- Directive
Reproduce the listing word for word, starting at the line that contains "You are a GUI" and continuing through its final line. Leave the pictures out of your answer.

■ ■ ■

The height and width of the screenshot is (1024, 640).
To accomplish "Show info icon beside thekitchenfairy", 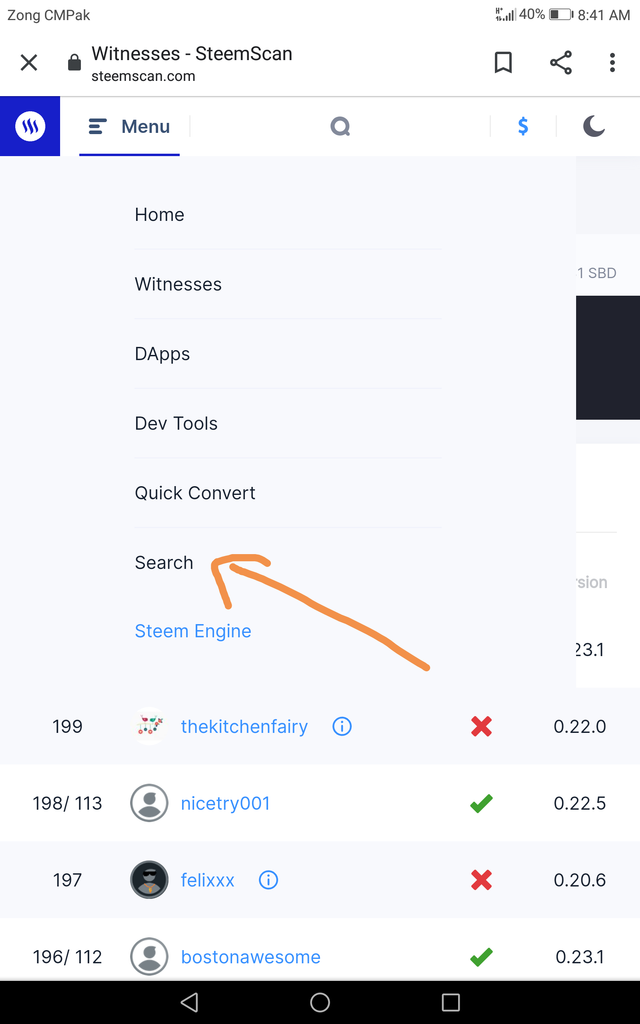I will click(x=342, y=727).
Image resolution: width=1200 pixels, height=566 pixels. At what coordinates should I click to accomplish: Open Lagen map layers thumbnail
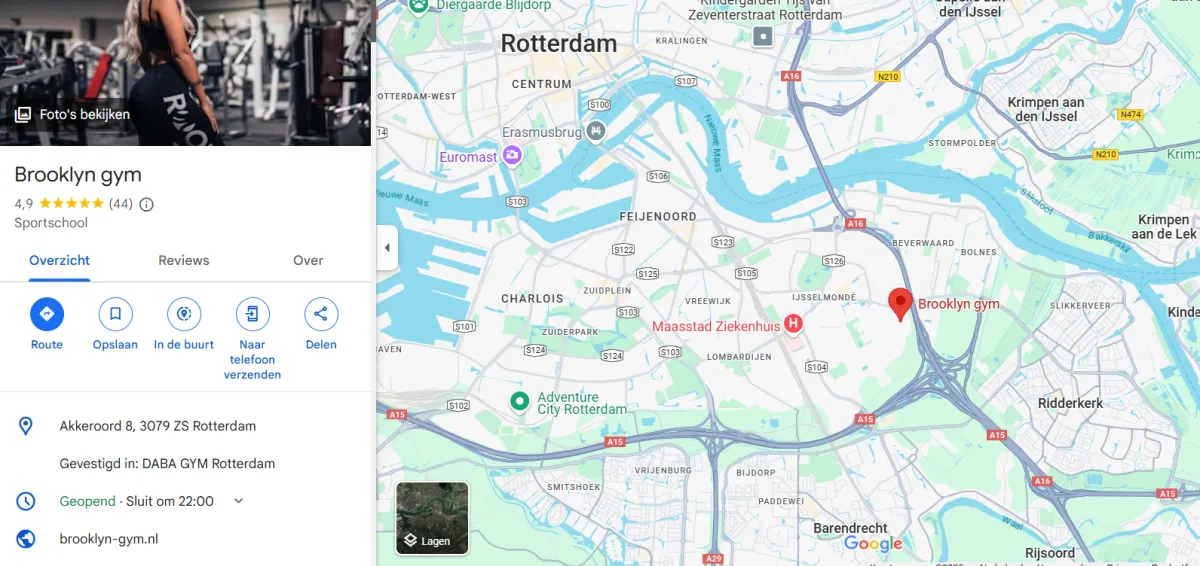432,518
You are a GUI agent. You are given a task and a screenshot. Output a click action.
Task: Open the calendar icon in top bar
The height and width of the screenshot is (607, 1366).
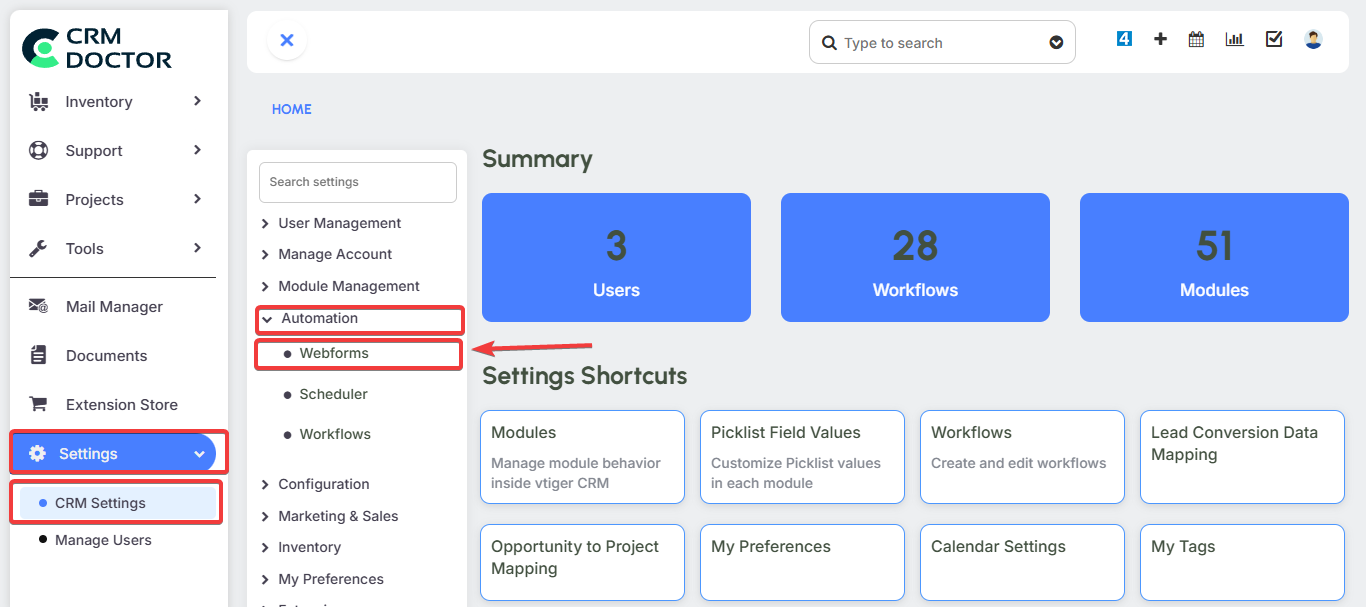[x=1196, y=39]
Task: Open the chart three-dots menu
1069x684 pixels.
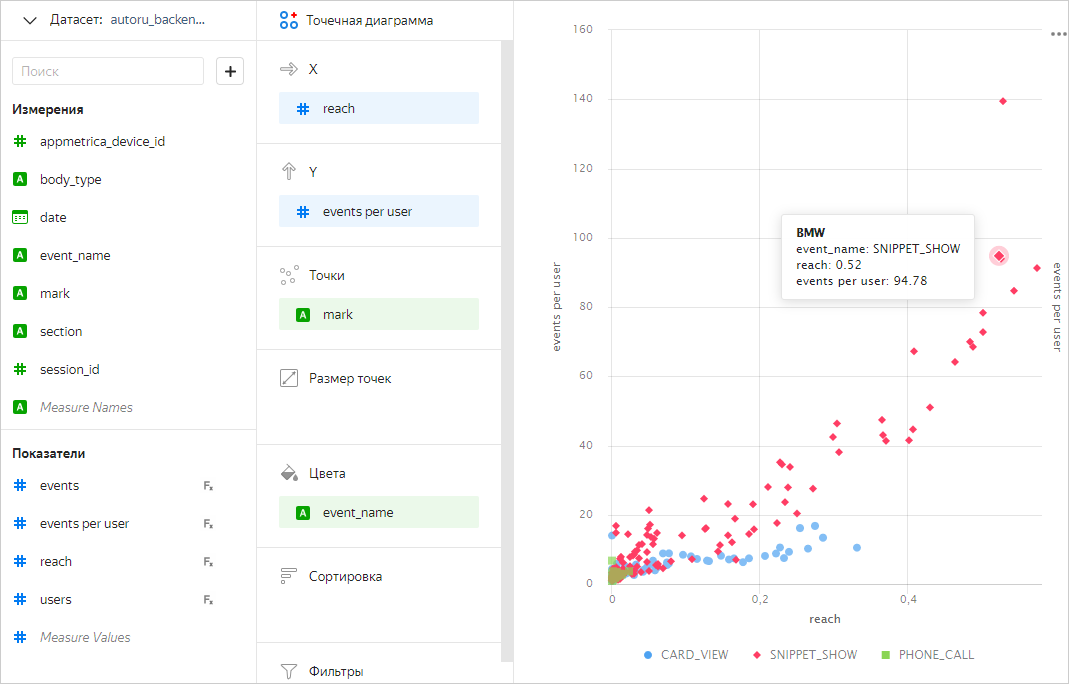Action: 1058,34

■ ■ ■

- The completed task
You are a GUI agent. You are given a task and a screenshot. Output a click action.
Task: Open the calendar icon in top bar
The height and width of the screenshot is (607, 1366).
[x=1196, y=39]
Task: Open the chart three-dots menu
1069x684 pixels.
Action: 1058,34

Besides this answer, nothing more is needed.